The whole system of needing to solely trust the moderators running the node you signed up with really turns me off from the fediverse. It would feel a lot safer if you could be part of multiple nodes at the same time, so your entire fediverse existence isn't wiped out just because you pissed off a moderator, or there's infighting and the whole node gets deleted.

It just feels... off to me though, and I don't think I will ever be a heavy user.

I mean... On one hand I get that but in the other that's true of every system. I've been banned from Twitter nine times and at least with a small site you can appeal instead of it just being a summary judgment by an automated system, or some traumatized piece-work contractor in the Global South...

Yeah that kind of thing is totally unacceptable; Being banned by automated systems instead of just being flagged by them, or just being banned in general by some bad moderator for no good reason.

I've never had bad experiences with that sort of thing because I've never said anything controversial, but after hearing about your experience with it I can see how bad these systems are.

I had the assumption that, when people are hired to do moderation on a bigger platform, they would reign in their own beliefs a bit more. But, that was probably wishful thinking.

Risk-aversion and cost. Larger sites will always err on the side of kicking off a user; it's the same as DMCA claims on Youtube, they'll always err on the side of accepting the claim, because it minimizes risk. Anyone powerful or important enough to make trouble in that case can be treated as a special case (Trump not getting banned from Twitter until after the election, for instance) which is cheaper than spending any resources in the regular case.

It would feel a lot safer if you could be part of multiple nodes at the same time

You can very easily do this, and many people do, because being logged into multiple servers means that you can trivially switch between accounts (by, like, switching tabs) and clients like Tusky let you open something you saw on one account, as another account to e.g. boost it from there.

In this sense it mainly means being untruthful (although not necessarily outright lying) with intent to deceive, in this case about the limitations and issues with the Fediverse as it exists. I talk about some of the false claims and implications in this post, like the idea that decentralization necessarily means there are no powerful authorities when we know that the owners of the largest instances are de facto authorities because they can defederate small instances who don't toe the line. Other that come up are that if you don't like any running instances you can just spin up your own (while technically true in the broadest sense, it's not reasonable to do so for most people) or that the fediverse can scale to replace Twitter (again, only true in the broadest technical sense; in the long term, with a lot of engineering effort, it could, but it's not capable of doing so in its current form and realistically never will.

ok, got it

i guess i havent read much discourse regarding your points..

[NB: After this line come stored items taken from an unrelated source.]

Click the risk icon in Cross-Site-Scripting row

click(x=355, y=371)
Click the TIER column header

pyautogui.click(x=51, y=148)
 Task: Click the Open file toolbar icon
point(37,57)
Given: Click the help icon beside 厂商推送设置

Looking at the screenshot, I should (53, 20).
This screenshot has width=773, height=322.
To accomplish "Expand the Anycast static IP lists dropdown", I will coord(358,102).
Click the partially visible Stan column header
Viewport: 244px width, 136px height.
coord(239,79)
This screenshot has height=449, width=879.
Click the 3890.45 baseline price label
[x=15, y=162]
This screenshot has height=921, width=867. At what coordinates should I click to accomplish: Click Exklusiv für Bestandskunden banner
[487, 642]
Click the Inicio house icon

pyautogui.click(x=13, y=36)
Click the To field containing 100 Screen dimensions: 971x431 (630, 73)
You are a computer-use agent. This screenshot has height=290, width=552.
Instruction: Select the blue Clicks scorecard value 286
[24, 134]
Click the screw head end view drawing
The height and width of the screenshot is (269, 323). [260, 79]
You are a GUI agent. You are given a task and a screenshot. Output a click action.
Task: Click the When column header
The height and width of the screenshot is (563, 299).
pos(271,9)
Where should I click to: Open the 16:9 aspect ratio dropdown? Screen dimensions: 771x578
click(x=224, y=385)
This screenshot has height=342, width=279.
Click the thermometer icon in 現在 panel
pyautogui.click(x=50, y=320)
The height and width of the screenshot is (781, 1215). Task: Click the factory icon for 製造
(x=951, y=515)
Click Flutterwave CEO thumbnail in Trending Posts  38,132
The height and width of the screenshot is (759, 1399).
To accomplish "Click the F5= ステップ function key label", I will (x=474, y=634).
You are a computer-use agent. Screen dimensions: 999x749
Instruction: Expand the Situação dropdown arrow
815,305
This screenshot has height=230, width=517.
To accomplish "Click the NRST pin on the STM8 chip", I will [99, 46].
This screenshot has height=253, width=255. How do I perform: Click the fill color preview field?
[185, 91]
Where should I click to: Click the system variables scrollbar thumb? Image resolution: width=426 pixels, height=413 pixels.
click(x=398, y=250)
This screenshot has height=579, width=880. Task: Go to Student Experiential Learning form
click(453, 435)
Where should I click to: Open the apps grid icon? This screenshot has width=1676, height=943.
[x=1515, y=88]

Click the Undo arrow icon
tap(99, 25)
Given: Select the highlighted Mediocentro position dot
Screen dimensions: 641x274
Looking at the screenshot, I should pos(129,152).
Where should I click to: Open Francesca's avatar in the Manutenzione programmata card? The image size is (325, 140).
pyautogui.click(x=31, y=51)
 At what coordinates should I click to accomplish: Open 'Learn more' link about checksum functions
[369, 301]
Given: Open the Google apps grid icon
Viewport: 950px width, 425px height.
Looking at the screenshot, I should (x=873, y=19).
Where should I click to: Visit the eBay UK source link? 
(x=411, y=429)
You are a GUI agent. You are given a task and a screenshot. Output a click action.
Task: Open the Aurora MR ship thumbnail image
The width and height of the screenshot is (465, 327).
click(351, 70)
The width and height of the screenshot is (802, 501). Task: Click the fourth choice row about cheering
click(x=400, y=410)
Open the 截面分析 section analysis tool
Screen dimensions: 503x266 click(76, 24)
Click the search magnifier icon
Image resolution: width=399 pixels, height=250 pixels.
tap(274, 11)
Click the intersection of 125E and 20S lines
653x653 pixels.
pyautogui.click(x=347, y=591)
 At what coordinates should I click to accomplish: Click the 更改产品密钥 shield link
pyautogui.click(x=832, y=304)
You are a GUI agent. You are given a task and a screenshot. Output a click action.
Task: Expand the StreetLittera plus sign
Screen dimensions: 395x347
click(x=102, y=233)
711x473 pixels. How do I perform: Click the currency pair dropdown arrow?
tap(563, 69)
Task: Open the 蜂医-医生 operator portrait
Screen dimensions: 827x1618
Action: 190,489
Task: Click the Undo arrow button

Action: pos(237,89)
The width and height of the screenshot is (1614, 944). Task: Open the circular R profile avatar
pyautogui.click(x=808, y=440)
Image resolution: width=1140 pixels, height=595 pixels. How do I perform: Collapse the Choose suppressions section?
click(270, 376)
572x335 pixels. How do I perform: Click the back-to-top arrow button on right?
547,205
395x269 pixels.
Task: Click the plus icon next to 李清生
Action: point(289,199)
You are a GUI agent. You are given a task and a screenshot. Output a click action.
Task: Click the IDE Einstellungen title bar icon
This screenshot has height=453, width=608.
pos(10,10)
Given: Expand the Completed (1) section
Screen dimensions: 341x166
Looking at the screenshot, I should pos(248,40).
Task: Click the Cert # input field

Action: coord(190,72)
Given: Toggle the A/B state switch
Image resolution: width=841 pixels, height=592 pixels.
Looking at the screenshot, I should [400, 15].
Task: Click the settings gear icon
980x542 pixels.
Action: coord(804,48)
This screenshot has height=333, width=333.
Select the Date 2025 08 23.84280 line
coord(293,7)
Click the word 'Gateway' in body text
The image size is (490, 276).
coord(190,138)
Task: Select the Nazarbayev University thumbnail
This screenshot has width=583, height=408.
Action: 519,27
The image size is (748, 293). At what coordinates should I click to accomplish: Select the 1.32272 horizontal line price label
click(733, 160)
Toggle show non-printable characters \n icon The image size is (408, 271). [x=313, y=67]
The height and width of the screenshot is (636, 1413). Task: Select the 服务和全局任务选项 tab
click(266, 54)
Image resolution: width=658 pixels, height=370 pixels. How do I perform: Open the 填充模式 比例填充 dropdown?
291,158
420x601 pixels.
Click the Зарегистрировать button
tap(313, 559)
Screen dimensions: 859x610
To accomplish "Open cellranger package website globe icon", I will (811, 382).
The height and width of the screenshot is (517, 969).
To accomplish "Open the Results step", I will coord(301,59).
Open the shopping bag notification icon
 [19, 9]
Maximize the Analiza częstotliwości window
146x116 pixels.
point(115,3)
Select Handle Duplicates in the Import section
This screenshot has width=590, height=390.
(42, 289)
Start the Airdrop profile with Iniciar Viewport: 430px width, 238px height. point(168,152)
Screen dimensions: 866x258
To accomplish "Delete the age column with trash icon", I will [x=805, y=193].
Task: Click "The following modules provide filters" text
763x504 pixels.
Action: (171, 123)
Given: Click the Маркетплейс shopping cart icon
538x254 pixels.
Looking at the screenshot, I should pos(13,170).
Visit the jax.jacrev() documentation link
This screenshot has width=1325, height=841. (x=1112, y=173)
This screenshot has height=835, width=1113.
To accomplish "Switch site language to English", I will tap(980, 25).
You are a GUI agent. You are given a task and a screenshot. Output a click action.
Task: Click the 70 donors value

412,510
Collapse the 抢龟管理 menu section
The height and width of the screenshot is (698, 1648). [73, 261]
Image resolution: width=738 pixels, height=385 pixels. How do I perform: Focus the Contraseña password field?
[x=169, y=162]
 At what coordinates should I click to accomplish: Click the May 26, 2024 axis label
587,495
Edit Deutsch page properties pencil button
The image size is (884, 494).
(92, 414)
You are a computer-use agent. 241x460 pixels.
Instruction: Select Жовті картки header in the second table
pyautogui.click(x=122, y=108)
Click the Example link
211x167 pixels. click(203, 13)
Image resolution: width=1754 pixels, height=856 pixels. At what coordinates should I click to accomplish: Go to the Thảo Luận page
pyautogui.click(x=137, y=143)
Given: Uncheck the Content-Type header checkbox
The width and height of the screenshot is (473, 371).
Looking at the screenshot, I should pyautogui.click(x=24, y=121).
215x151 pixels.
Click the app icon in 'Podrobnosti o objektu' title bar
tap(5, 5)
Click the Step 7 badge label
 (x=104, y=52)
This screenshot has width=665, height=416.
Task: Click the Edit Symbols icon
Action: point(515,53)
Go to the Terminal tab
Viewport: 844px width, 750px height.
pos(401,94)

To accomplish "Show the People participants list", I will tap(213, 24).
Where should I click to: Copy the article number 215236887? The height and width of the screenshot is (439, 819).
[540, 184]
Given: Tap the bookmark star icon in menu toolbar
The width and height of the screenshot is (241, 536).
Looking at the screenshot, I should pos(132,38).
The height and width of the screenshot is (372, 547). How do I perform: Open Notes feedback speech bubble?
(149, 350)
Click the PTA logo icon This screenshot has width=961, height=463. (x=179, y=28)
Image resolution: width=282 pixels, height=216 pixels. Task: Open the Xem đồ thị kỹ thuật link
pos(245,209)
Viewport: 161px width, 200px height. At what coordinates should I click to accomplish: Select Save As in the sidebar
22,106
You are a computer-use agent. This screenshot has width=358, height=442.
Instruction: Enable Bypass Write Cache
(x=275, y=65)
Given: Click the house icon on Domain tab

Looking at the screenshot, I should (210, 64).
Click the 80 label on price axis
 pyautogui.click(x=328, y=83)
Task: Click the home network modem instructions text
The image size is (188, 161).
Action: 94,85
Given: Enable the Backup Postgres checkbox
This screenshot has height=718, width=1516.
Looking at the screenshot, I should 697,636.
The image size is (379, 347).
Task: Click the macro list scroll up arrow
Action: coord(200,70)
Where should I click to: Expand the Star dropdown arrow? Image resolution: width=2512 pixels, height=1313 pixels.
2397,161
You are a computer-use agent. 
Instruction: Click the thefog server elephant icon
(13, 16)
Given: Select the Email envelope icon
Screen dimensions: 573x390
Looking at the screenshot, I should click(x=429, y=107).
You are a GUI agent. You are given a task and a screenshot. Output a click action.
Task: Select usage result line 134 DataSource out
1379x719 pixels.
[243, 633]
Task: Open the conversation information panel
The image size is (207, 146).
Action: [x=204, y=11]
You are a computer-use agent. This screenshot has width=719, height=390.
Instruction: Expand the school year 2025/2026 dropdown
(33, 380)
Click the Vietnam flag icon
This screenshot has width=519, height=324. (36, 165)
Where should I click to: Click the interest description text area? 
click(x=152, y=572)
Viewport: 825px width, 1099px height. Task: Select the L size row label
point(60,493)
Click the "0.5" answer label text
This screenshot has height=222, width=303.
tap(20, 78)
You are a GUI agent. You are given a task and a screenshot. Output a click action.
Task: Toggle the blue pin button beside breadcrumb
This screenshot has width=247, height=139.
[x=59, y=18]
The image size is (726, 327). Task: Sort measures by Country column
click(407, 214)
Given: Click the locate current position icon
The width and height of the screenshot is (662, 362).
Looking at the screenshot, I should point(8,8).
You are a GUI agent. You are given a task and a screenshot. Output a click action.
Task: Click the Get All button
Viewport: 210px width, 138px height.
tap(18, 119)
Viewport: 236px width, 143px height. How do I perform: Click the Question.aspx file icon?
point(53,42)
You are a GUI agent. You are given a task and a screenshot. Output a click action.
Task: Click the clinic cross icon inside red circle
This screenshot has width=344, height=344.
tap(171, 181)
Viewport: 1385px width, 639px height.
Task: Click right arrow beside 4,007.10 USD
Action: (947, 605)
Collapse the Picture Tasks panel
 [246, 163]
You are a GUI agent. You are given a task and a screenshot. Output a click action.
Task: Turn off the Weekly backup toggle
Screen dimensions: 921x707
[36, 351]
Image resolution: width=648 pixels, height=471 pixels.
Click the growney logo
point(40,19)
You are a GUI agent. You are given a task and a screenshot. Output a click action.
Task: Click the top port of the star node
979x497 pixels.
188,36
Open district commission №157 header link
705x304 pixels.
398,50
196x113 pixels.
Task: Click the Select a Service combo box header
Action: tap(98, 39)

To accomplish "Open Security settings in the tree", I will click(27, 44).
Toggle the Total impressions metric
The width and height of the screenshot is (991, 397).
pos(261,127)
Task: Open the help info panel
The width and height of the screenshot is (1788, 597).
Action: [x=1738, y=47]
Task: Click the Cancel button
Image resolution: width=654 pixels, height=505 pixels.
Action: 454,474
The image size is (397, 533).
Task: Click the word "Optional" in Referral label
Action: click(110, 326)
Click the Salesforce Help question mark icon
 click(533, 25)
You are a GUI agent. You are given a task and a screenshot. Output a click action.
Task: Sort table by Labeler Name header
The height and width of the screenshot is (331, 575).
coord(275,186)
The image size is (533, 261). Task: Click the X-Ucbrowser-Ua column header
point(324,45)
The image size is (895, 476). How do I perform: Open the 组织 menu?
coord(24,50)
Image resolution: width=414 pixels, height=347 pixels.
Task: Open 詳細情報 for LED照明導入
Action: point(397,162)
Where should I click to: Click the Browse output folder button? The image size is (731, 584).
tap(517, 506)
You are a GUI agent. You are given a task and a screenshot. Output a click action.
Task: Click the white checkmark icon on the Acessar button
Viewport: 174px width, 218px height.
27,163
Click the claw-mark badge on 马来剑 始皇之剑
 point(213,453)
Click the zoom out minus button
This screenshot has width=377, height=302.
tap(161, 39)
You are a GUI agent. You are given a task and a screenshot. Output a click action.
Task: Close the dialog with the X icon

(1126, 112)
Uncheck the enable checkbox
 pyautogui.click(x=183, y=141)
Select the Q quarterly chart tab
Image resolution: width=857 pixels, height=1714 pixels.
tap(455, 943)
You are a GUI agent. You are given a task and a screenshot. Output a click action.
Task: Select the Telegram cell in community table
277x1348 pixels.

rather i think most of the time when ppl say things like "you can spin your own" they dont really think about what they are actually saying.

like an adult who hadnt had much experience with kids saying to a 5 year old to cut their own slice of bread.

while some 5 yo might be capable to do that, i wouldnt trust mine with a sharp knife just yet. i mean, i get what you mean but i think most often when i heard those points they were uttered not out of malice ("with intent to deceive") but out of pure dumb naiveté

addendum: but again, i say that from the "i read the websites and or documentation of some federated projects like friendica or masstodon" pov, as i havent had much discussions about the fediverse yet

in reply to @ireneista's post:

It's a problem more easily solved with a closed relay network instead of pure p2p, which has loads of other advantages as well. Unrestricted and uncontrollable peering is a choice, and a bad one, and layering another bad technology on top of the current bad technology is highly unnecessary when the correct solution is "make a better choice"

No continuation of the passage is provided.